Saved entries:
┄┄┄┄┄┄┄┄┄┄┄┄┄┄┄┄┄┄┄┄
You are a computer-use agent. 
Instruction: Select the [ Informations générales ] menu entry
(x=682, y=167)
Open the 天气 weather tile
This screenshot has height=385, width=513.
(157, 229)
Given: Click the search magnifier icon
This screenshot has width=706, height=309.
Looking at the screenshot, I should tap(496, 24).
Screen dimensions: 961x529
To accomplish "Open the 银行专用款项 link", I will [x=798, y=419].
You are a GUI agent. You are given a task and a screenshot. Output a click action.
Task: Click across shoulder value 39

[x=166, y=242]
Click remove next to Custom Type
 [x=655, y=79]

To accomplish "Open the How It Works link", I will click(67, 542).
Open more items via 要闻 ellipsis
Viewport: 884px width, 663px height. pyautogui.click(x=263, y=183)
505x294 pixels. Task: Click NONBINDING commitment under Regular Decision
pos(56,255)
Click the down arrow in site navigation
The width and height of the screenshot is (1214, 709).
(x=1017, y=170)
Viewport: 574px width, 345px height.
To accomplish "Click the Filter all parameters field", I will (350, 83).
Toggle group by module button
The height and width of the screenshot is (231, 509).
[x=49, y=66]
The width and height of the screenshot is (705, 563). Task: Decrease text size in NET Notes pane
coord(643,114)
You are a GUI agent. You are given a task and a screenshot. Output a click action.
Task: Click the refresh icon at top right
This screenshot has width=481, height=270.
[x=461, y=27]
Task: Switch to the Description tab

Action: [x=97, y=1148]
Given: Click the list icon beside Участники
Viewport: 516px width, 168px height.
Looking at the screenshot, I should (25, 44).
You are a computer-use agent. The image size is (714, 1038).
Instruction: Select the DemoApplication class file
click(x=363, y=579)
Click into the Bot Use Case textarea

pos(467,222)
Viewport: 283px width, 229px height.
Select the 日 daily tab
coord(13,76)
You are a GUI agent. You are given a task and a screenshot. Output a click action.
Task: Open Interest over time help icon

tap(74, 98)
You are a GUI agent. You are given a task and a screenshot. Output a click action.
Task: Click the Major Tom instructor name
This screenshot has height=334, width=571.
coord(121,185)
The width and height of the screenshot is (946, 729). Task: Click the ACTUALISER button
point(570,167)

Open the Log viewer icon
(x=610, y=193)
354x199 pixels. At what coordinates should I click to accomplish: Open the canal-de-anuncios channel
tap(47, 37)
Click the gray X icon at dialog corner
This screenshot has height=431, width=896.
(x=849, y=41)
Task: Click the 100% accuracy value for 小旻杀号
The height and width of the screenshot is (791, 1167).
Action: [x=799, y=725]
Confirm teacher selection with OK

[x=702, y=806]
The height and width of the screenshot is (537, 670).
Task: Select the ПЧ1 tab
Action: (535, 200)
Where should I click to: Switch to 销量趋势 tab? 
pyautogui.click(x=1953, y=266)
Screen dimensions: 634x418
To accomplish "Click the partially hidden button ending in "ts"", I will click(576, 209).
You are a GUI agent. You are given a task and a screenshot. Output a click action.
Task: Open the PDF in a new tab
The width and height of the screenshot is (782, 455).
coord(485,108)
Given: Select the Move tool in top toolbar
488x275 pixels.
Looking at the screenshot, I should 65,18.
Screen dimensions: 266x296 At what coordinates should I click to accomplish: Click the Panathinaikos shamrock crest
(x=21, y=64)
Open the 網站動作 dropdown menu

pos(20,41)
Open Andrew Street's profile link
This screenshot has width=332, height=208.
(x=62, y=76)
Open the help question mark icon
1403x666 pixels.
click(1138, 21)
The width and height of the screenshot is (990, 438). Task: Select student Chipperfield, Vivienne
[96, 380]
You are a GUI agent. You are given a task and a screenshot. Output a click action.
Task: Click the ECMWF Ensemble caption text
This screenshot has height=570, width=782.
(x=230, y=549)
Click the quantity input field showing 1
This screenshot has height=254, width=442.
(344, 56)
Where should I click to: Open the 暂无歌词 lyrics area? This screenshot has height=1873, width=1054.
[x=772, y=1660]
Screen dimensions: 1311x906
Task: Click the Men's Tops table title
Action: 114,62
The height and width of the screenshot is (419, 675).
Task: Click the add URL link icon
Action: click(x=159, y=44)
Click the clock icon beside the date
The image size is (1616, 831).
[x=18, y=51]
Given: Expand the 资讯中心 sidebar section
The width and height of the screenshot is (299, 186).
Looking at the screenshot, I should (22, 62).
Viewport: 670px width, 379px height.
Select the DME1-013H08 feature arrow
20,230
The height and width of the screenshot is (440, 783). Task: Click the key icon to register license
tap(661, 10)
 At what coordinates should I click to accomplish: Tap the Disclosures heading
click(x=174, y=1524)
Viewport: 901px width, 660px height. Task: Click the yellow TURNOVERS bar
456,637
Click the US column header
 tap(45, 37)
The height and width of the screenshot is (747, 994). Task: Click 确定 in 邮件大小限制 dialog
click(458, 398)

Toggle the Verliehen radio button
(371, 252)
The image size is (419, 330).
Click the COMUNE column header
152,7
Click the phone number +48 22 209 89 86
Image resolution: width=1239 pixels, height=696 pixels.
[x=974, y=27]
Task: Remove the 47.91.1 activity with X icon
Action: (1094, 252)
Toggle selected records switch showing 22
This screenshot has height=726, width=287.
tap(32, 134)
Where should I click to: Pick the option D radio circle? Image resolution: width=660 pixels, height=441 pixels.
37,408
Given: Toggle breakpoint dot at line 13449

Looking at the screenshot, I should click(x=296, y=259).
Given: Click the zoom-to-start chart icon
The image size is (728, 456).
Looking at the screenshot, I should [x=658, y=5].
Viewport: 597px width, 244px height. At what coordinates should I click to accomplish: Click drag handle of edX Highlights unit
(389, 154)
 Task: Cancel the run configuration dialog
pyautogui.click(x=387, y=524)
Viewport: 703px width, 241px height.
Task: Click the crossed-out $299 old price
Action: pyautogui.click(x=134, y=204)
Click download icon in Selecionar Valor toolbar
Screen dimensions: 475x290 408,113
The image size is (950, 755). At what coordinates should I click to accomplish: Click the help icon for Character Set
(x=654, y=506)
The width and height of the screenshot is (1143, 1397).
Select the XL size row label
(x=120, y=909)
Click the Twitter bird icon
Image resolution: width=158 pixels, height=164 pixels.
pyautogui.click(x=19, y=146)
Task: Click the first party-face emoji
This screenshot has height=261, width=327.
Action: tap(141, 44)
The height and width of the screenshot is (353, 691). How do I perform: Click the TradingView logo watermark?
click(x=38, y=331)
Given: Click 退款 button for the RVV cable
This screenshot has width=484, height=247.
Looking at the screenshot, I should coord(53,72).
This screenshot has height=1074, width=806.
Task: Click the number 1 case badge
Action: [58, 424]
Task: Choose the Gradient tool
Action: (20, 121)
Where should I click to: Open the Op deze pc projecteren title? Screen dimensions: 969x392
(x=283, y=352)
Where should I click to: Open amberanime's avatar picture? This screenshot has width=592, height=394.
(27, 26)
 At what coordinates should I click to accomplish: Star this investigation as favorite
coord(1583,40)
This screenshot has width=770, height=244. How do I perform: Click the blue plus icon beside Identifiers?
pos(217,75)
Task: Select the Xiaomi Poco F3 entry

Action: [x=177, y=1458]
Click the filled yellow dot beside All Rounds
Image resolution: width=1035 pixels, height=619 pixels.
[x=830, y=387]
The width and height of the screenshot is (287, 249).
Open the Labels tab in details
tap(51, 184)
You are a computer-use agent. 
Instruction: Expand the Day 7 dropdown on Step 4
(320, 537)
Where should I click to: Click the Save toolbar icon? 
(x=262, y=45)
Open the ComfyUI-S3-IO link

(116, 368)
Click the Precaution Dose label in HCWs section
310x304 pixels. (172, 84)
┄┄┄┄┄┄┄┄┄┄┄┄┄┄┄┄┄┄┄┄
Work item:
Please write out exactly the lines from the start of the data through the line that contains "Viewport: 574px width, 345px height.", both ends included, and nothing else.

Response to the task:
You are a computer-use agent. 
Instruction: Select the [ Informations générales ] menu entry
(x=682, y=167)
Open the 天气 weather tile
This screenshot has height=385, width=513.
(157, 229)
Given: Click the search magnifier icon
This screenshot has width=706, height=309.
Looking at the screenshot, I should tap(496, 24).
Screen dimensions: 961x529
To accomplish "Open the 银行专用款项 link", I will [x=798, y=419].
You are a GUI agent. You are given a task and a screenshot. Output a click action.
Task: Click across shoulder value 39

[x=166, y=242]
Click remove next to Custom Type
 [x=655, y=79]

To accomplish "Open the How It Works link", I will click(67, 542).
Open more items via 要闻 ellipsis
Viewport: 884px width, 663px height. pyautogui.click(x=263, y=183)
505x294 pixels. Task: Click NONBINDING commitment under Regular Decision
pos(56,255)
Click the down arrow in site navigation
The width and height of the screenshot is (1214, 709).
(x=1017, y=170)
Viewport: 574px width, 345px height.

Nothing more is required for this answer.